Many scientists attempted to observe the interference of light. In most cases they placed two sources of light side by side. The light from the two sources, falling on a nearby screen, was carefully examined, but no interference was ever observed. The scientists conducting these experiments did not know that the wavelength of light is extremely small. In a ripple tank, where the frequency of the sources is large and the wavelength is small, the distance between adjacent nodal lines is very small. In these experiments with light, the distance between the nodal lines was so small that no nodal lines could be observed.
Interference in a wave tank apparatus.
Also there was a second, and more basic, problem. In the ripple tank, if the phase of the vibrating sources is altered, then the interference pattern will shift. When two incandescent light sources are used side by side, the light is emitted randomly by the atoms in each source, in bursts, not necessarily in phase. When the light strikes the screen, a constantly varying interference pattern is produced, and no single pattern is observed.
So, before the interference of light could be observed two very important features had to be designed into the experiment.
First, the sources had to produce coherent waves (waves of the same frequency and in phase with each other). Second, the distance between the sources had to be of the order of magnitude of the wavelength of the waves.
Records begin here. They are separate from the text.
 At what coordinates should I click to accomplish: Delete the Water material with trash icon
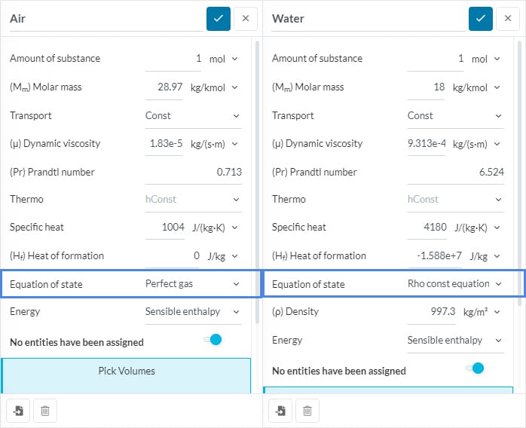tap(307, 411)
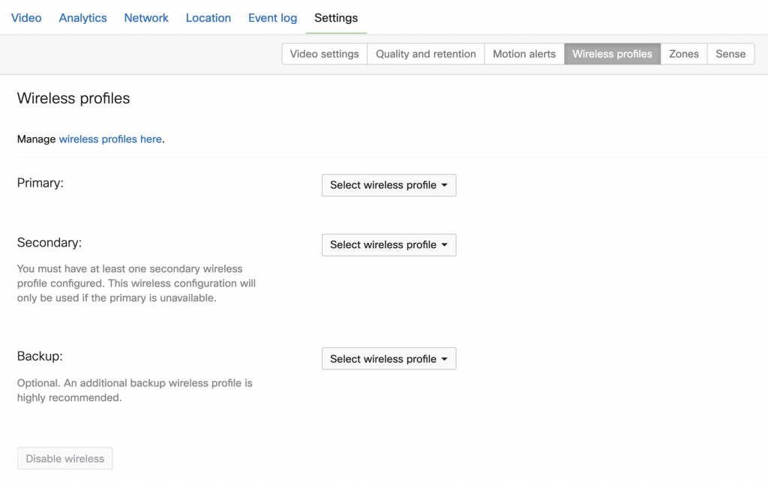Click the Secondary profile description text
Viewport: 768px width, 482px height.
click(x=136, y=283)
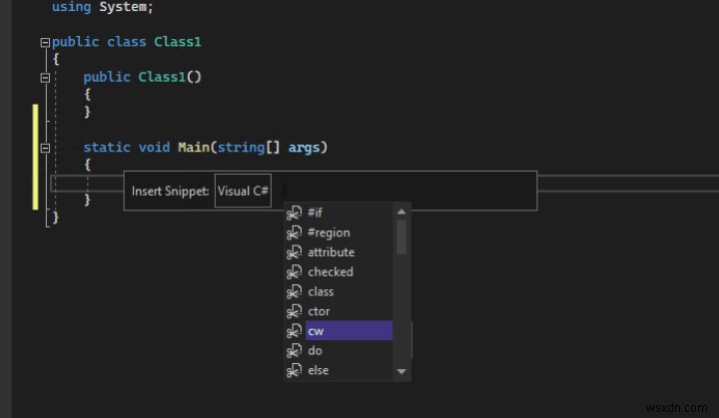The width and height of the screenshot is (719, 418).
Task: Click the Main method name
Action: click(194, 148)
If the sources are placed too far apart, the light and dark areas on a screen will be too close together to be observed. (As a rule of thumb, the sources must be no farther than approximately 10 wavelengths apart).
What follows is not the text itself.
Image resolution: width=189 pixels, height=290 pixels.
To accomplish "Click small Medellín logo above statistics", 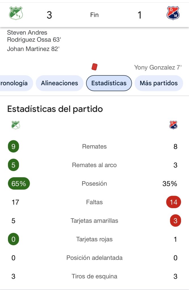I will tap(173, 125).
These conditions were exceedingly difficult for scientists to create in the 1700s. Physicists could produce light of one frequency by passing it through a prism but, before the invention of the laser, coherent light sources did not exist. In addition, since physicists did not even know whether light behaved like a particle or a wave, they had no way of knowing what the wavelength might be. It took nearly 100 years after Newton and Huygens presented their models of light for the debate to be resolved.
In the years 1802 to 1804, Thomas Young performed a number of experiments. Instead of using two separate sources, he used only one source, directing it through two pinholes placed very close together. The light was diffracted through each pinhole so that each acted as a point source of light. Since the sources were close together, the spacing between the nodal lines was great enough that the pattern could be seen. Because the light from the two pinholes actually came from the same source, the two interfering beams of light were always in phase and a single, fixed interference pattern could be created on the screen.
The two major problems in observing the interference of light were resolved. In Young’s experiment, the two sources were in phase, and the distance between sources was small enough that a series of light and dark bands, called interference fringes , were created on a screen placed in the path of the light. This experiment, now commonly called Young’s Experiment , provided very strong evidence for the wave theory of light.
QUESTIONS
1. Why did early scientists have problems observing the interference of light? (2 reasons)
2. What is meant by coherent light sources?
3. In order to observe the interference of light what two experimental features had to be satisfied?
4. Young was successful where others had failed for several reasons. Why?
5. Sketch a diagram of Young’s experimental setup (refer to page 392 of your text for assistance with this).
6. Why did Young’s experiment provide very strong evidence for the wave theory of light?
7. What is the formula that approximates the wavelength of light? (Don’t forget to include a description of the variables, their units, and two important items to remember about this formula!)